- **What the task requires**
Every line below that holds the word "computer" must be listed.

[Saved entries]

========================================================================

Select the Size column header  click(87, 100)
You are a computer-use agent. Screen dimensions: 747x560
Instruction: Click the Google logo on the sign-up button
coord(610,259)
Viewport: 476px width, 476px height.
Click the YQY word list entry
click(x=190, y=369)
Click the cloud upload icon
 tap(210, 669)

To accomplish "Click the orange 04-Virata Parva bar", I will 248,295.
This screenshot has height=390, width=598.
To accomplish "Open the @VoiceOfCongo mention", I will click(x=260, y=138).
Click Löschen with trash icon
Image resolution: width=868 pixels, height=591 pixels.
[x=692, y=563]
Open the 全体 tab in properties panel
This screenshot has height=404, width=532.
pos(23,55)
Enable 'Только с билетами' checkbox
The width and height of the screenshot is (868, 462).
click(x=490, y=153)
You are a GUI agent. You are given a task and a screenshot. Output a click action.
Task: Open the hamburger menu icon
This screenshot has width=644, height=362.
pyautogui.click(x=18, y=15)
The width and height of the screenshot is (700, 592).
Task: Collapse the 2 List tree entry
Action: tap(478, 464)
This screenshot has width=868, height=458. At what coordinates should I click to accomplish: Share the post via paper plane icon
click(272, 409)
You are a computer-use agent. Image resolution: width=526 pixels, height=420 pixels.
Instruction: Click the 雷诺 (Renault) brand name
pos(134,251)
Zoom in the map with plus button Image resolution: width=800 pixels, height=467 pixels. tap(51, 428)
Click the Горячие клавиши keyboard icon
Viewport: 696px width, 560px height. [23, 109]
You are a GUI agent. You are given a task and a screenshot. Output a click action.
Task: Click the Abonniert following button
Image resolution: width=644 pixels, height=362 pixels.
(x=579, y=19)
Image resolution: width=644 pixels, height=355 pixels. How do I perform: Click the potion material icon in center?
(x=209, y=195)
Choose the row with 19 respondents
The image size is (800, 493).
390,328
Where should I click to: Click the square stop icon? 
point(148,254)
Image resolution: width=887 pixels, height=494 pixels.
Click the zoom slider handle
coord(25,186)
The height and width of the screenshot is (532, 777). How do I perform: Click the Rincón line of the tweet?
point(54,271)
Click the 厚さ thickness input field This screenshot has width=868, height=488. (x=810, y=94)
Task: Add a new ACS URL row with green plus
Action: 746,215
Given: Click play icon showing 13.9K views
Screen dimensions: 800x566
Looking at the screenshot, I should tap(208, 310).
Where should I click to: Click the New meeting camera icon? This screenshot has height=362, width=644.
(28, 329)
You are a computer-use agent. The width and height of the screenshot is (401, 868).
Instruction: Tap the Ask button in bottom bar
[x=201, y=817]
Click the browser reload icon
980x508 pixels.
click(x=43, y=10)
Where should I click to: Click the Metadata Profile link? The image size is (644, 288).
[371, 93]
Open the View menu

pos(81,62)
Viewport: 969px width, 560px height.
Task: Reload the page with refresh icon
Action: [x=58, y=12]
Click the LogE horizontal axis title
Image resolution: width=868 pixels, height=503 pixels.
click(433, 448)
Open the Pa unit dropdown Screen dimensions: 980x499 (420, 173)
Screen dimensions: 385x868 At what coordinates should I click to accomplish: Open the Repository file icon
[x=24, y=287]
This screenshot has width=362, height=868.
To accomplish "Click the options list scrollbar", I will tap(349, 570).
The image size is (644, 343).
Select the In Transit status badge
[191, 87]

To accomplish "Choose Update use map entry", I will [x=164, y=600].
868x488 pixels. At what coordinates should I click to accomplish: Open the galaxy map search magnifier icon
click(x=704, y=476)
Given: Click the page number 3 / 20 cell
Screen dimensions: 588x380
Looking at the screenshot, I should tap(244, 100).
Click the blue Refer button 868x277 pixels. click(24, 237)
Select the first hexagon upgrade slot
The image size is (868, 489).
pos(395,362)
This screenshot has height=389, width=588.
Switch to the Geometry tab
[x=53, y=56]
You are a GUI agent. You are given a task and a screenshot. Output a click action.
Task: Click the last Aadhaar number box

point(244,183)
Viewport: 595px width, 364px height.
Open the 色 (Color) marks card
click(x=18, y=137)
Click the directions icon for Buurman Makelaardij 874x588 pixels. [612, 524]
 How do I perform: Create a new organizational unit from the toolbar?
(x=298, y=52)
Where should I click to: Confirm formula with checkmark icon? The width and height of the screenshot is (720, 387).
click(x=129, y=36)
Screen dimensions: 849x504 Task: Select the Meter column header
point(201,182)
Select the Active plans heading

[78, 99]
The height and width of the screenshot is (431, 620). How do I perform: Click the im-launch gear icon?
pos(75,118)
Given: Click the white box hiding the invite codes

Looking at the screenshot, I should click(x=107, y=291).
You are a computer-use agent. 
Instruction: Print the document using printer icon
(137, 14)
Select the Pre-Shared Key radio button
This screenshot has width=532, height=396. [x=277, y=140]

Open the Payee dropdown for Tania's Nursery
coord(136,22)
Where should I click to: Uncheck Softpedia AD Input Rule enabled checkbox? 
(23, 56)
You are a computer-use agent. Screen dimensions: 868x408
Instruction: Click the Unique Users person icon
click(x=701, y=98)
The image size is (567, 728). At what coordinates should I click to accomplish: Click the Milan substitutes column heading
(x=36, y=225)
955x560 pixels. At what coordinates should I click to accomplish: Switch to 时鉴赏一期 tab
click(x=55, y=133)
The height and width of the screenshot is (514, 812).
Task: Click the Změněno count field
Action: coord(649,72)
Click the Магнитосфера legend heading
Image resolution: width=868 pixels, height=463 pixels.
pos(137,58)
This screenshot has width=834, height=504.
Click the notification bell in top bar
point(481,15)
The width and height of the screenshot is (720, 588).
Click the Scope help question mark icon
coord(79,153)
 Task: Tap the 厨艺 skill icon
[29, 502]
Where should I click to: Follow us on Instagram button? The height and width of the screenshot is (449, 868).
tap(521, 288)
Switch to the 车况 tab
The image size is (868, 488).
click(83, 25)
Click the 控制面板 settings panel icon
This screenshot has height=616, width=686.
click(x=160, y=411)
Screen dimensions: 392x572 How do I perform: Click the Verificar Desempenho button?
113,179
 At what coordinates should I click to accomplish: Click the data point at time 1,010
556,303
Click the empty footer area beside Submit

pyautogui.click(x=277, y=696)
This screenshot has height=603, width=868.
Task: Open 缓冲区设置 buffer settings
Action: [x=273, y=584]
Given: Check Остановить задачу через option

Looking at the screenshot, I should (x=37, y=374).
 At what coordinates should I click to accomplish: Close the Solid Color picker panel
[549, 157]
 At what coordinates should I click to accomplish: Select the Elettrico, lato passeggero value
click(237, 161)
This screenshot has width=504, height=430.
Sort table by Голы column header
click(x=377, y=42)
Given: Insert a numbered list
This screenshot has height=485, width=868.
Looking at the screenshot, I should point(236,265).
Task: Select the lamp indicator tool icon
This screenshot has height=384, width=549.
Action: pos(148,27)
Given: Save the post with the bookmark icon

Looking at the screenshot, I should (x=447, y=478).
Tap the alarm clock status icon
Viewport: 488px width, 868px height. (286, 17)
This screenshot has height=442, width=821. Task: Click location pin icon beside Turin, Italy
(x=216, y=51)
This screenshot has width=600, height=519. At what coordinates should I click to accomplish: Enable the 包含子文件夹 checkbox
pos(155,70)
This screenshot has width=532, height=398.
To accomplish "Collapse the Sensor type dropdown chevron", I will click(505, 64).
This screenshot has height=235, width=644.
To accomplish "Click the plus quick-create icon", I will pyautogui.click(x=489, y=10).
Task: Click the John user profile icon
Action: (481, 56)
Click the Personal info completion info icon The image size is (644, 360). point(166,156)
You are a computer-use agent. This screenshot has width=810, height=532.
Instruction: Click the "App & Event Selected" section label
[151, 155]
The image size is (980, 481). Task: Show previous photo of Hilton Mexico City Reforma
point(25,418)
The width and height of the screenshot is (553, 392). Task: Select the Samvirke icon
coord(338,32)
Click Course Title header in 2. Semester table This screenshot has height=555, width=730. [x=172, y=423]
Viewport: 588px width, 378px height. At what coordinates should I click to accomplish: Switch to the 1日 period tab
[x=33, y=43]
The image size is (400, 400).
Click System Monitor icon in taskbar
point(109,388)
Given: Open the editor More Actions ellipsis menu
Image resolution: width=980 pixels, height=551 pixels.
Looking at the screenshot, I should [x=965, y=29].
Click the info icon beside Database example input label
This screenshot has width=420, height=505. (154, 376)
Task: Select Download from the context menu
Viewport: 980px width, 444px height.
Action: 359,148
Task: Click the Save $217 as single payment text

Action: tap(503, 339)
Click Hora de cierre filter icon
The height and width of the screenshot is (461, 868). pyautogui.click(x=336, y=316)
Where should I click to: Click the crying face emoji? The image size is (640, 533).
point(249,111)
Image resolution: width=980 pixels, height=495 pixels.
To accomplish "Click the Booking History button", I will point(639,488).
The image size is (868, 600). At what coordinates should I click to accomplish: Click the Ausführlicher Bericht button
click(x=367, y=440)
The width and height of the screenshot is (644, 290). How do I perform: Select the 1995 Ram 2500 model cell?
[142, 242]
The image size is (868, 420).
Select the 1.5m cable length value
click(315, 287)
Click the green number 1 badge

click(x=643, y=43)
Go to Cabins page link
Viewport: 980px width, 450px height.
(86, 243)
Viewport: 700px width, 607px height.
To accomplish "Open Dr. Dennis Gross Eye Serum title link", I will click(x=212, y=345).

========================================================================

- **Finished task**
You are a computer-use agent. Screen dimensions: 747x560
You are a computer-use agent. Image resolution: width=526 pixels, height=420 pixels.
You are a computer-use agent. The width and height of the screenshot is (401, 868).
You are a computer-use agent. 
You are a computer-use agent. Screen dimensions: 868x408
You are a computer-use agent. This screenshot has width=810, height=532.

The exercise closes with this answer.